** Start Selected extract **

If this parameter is set to 'true', the write operation selects the first healthy replica and writes data to it. Use this alternative if the Distributed table "looks at" replicated tables. In other words, if the table where data will be written is going to replicate them itself.
If it is set to 'false' (the default), data is written to all replicas. In essence, this means that the Distributed table replicates data itself. This is worse than using replicated tables, because the consistency of replicas is not checked, and over time they will contain slightly different data.

Let's follow the configuration of the case study. The configuration section may look like this:(/etc/metrika.xml)

** End Selected extract **
** Start Input **

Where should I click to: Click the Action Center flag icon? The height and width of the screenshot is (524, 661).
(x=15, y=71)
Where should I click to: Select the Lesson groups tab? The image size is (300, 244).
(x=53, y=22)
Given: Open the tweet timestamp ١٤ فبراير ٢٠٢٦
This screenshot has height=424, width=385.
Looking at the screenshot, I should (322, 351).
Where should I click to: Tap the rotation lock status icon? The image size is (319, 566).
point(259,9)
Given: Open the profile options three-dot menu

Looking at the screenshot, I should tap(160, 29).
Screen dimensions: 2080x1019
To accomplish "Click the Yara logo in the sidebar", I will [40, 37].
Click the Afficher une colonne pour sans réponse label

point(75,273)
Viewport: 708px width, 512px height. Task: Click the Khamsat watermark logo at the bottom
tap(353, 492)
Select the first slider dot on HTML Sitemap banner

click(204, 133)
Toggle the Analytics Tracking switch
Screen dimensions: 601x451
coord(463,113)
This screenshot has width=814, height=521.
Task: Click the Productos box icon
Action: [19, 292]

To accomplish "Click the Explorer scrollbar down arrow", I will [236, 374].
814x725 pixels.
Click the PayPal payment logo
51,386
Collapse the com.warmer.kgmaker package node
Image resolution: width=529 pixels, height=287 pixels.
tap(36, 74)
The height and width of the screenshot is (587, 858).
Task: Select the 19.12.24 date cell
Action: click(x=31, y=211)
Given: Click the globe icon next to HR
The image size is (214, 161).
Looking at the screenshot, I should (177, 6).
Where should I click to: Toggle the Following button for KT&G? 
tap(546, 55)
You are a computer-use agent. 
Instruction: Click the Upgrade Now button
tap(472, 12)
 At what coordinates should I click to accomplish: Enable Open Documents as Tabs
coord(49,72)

** End Input **

**Requests**.
(a) Write out the passage on Distributed table replication word for word, everything from "If it is set" down to "slightly different data.".
(b) Extract from the records everything from the line containing "You are a computer-use agent." down to the end of the records, reproducing each line word for word.

**Answers to the tasks**.
(a)
If it is set to 'false' (the default), data is written to all replicas. In essence, this means that the Distributed table replicates data itself. This is worse than using replicated tables, because the consistency of replicas is not checked, and over time they will contain slightly different data.

(b)
You are a computer-use agent. 
Instruction: Click the Upgrade Now button
tap(472, 12)
 At what coordinates should I click to accomplish: Enable Open Documents as Tabs
coord(49,72)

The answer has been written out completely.